Transparence et santé, les clés pour recréer la confiance
Entre scandales sanitaires, pollution, et étiquetage trompeur, l’industrie agroalimentaire est de plus en plus sous les feux des critiques. Résultat ? La confiance des consommateurs est en chute libre. Soucieux de leur santé, les Français sont devenus plus exigeants : ils veulent savoir ce qu’ils mangent et comprendre l’impact des produits sur leur bien-être et sur la planète. Dans ce contexte, des applications comme Yuka, qui permettent de décoder la composition des aliments d’un simple scan, rencontrent un franc succès. Ce besoin de transparence pousse de nombreux acteurs du secteur à revoir leurs pratiques, en privilégiant des approches plus respectueuses de la santé et de l’environnement.
L’alimentation joue un rôle essentiel dans la prévention des maladies, comme le montre un récent baromètre de l’INCA, où 92 % des Français estiment que la nourriture peut influencer l’apparition d’un cancer. Pourtant, seulement 55,9 % se sentent bien informés sur les risques liés à l’alimentation, révélant un fossé entre les attentes et la réalité. En parallèle, les préoccupations environnementales et sociales gagnent du terrain. Manger local et mieux rémunérer les producteurs devient une priorité, comme en témoigne le succès des AMAP, qui permettent d’obtenir des produits de qualité tout en soutenant une agriculture équitable. L’enjeu pour le secteur agroalimentaire est donc clair : transparence et respect des attentes des consommateurs seront indispensables pour regagner leur confiance.
Nutri-Score, un levier pour restaurer la confiance des consommateurs ?

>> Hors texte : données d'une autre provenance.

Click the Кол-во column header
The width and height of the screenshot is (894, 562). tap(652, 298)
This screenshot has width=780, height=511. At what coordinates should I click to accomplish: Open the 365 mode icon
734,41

Fini les slogans du type « moins cher » ou « promo » qui faisaient fureur il y a quelques années. Aujourd’hui, les marques doivent prouver leur engagement : « emballage 100 % recyclable », « sans huile de palme », « filière qualité »… Les consommateurs, toujours plus méfiants, veulent des actes concrets et une transparence totale sur ce qu’ils achètent. On ne le répétera jamais assez : pour recréer ce lien de confiance indispensable, les acteurs du secteur n’ont d’autre choix que de s’adapter.
L’un des outils les plus puissants dans cette démarche est le Nutri-Score, un système français qui a rapidement gagné du terrain en Europe. Ce logo, qui classe les produits alimentaires selon leur qualité nutritionnelle sur une échelle de A (vert) à E (orange), permet aux consommateurs de faire des choix éclairés en un coup d’œil. Avec son comité scientifique dédié, le Nutri-Score évolue en permanence pour coller aux recommandations nutritionnelles et garantir son efficacité. Pour les industriels, il ne s’agit plus seulement de vendre, mais de démontrer un véritable engagement en faveur de la santé des consommateurs et de la planète. En clair, la transparence est devenue l’arme ultime pour recréer cette confiance, et c’est un virage que l’agroalimentaire ne peut plus se permettre de rater.